Negative controls consisted of sections incubated in the absence of the primary antibody. The specificity of monoclonal IL-16 antibody was analyzed by isotype control and by preincubation of the monoclonal antibody with an irrelevant cytokine, EMAP II (endothelial-monocyte activation polypeptide II) [22]. As a positive control for IL-16 immunoreactivity we used rat and human spleen sections, as macrophages are abundantly found in this organ.
Double-labeling experiments
Double-labeling experiments were performed on human tissues of GBM and rat C6 glioma. Antibodies used for GBM included monoclonal antibody against CD68 (clone KP-1, diluted 1:100 in TBS-BSA, Dako) for microglia/macrophage identification. Activated microglia/macrophages were detected with antibodies directed against HLA-DR, -DP, and -DQ (MHC class II, clone CR3/43, 1:50, Dako). Lymphocytic subsets were typed by monoclonal antibodies against CD4 (T-helper lymphocytes, clone 1F6, 1:10, Dako) and CD3 (pan-T-cell marker, clone PS1, 1:100, Novocastra, Dossenheim, Germany) and were applied overnight to tissue sections at 4°C. For rat C6 glioma, sections were incubated with monoclonal antibodies against ED1 (1:100; clone ED1, BMA, Augst, Switzerland) to demonstrate activated microglia/macrophages. Briefly, sections were dewaxed, irradiated in a microwave oven for antigen retrieval, and incubated with porcine serum as described above. Visualization was achieved by adding biotinylated secondary rabbit anti-mouse IgG diluted 1:400 for 30 min and alkaline phosphatase-conjugated ABC complex/AP (Dako, Kenmark) (1:400 in TBS-BSA) for 30 min.

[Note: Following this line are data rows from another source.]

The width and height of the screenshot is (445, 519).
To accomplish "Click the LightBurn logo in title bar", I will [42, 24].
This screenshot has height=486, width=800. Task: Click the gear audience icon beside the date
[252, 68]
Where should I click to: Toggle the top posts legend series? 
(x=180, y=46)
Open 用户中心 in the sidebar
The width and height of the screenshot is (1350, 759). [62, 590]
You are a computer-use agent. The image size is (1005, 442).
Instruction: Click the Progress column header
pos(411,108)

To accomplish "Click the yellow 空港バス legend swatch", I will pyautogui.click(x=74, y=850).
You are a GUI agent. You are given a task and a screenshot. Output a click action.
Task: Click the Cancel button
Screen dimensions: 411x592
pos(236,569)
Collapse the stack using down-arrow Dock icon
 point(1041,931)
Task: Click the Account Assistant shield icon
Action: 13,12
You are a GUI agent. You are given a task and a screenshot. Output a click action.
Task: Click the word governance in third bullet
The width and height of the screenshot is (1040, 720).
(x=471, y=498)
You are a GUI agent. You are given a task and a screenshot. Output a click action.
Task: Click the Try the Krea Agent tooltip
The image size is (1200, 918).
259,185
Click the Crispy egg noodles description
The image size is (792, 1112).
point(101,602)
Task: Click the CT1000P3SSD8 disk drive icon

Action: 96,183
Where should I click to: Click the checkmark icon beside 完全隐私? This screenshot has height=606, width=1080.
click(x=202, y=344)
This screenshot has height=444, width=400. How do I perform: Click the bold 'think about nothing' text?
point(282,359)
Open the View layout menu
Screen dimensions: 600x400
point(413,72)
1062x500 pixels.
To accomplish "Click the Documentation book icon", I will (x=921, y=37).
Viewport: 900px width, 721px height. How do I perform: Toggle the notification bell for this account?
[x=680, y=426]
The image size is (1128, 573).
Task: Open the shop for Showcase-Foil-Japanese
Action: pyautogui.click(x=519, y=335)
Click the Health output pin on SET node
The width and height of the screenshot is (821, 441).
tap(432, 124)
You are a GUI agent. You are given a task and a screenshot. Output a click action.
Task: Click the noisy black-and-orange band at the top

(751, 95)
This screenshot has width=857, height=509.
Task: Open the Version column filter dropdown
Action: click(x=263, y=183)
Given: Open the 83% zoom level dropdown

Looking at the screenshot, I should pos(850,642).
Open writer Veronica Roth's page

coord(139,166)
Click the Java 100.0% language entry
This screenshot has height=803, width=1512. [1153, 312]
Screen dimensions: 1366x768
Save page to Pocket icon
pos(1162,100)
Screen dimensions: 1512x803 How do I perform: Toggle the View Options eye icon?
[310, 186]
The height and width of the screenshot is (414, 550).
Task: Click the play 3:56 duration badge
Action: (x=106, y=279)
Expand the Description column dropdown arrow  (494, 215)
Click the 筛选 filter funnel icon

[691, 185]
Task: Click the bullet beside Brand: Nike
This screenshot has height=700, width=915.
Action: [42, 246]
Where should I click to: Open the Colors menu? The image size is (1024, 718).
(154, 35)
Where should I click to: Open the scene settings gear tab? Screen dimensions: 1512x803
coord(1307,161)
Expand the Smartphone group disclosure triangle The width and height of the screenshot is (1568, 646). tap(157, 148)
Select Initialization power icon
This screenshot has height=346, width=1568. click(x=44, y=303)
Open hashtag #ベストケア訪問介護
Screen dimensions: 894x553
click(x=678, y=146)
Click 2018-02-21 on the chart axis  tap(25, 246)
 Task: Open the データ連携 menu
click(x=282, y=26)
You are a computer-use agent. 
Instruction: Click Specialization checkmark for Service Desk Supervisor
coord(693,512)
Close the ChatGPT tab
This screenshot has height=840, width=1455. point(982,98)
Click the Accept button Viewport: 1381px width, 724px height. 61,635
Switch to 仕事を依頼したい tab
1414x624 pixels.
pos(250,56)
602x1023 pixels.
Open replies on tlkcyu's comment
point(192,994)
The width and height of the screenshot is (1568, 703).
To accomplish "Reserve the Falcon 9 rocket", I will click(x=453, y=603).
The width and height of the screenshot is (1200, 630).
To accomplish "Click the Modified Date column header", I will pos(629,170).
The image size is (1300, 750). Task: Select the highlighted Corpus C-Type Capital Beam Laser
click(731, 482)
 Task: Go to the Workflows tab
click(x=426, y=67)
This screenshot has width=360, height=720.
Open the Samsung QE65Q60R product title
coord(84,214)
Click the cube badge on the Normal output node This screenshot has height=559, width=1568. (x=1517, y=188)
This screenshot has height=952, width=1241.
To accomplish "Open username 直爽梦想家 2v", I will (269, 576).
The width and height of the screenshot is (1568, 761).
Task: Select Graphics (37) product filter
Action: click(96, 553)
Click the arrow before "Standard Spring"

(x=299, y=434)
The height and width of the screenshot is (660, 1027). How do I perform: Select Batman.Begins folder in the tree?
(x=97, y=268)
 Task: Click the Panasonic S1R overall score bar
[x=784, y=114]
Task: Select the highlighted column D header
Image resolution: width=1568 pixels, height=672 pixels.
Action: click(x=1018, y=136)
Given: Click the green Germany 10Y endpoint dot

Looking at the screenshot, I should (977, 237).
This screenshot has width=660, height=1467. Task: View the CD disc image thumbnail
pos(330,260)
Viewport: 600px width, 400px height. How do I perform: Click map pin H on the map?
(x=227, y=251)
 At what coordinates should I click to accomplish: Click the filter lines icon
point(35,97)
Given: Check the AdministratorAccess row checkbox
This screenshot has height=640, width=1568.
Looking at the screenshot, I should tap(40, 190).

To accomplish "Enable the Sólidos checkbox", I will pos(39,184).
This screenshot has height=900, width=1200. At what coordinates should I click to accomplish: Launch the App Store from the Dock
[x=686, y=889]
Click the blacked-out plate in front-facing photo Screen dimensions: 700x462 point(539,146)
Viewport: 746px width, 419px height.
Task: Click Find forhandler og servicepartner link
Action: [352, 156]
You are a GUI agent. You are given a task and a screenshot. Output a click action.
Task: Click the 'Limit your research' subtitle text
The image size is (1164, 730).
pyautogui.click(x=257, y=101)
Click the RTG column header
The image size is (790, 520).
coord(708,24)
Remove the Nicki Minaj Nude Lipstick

The sections were developed with Fast Blue BB salt (Fluka, Buchs, Switzerland), yielding a blue reaction product. To avoid cross-reactivity, the probes were irradiated again in a microwave oven. After administration of porcine serum for 15 min, the sections were labeled with IL-16 antibody as already described. Bound antibodies were visualized with DAB (brown).
Evaluation of human astrocytomas and rat C6 gliomas
IL-16+ cells with the typical morphology of activated microglial cells and with a clearly visible nucleus and all counterstained cells with a visible nucleus were counted in 10 high-power fields (×200 magnification with an eyepiece grid representing 0.25 mm2) in 10 independent areas of the tumor tissue for each section. The ratio of positively labeled and counterstained nuclei was calculated in each brain tumor specimen and the control brain section to obtain the percentage distribution of labeled TAMs. IL-16+ cells in perivascular spaces (cells nestled against the outer vessel wall and cells in perivascular spaces) were counted per 10 vessels and considered to be positive if a minimum of two IL-16+ cells were present.
Statistical analysis
In order to stabilize variances, percentages were subjected to an arcsine transformation before a one way analysis of variance (Anova) was performed. Differences of means were compared by a Tukey's honest significant difference post-hoc test. Data are presented as means and their 95% confidence intervals (95%CI) after back-transformation. The percentages of IL-16+ perivascular cells were calculated as means of labeled perivascular cells (MLPVC). Data of the density of IL-16+ parenchymal cells were calculated as means of labeled parenchymal cells (MLPC).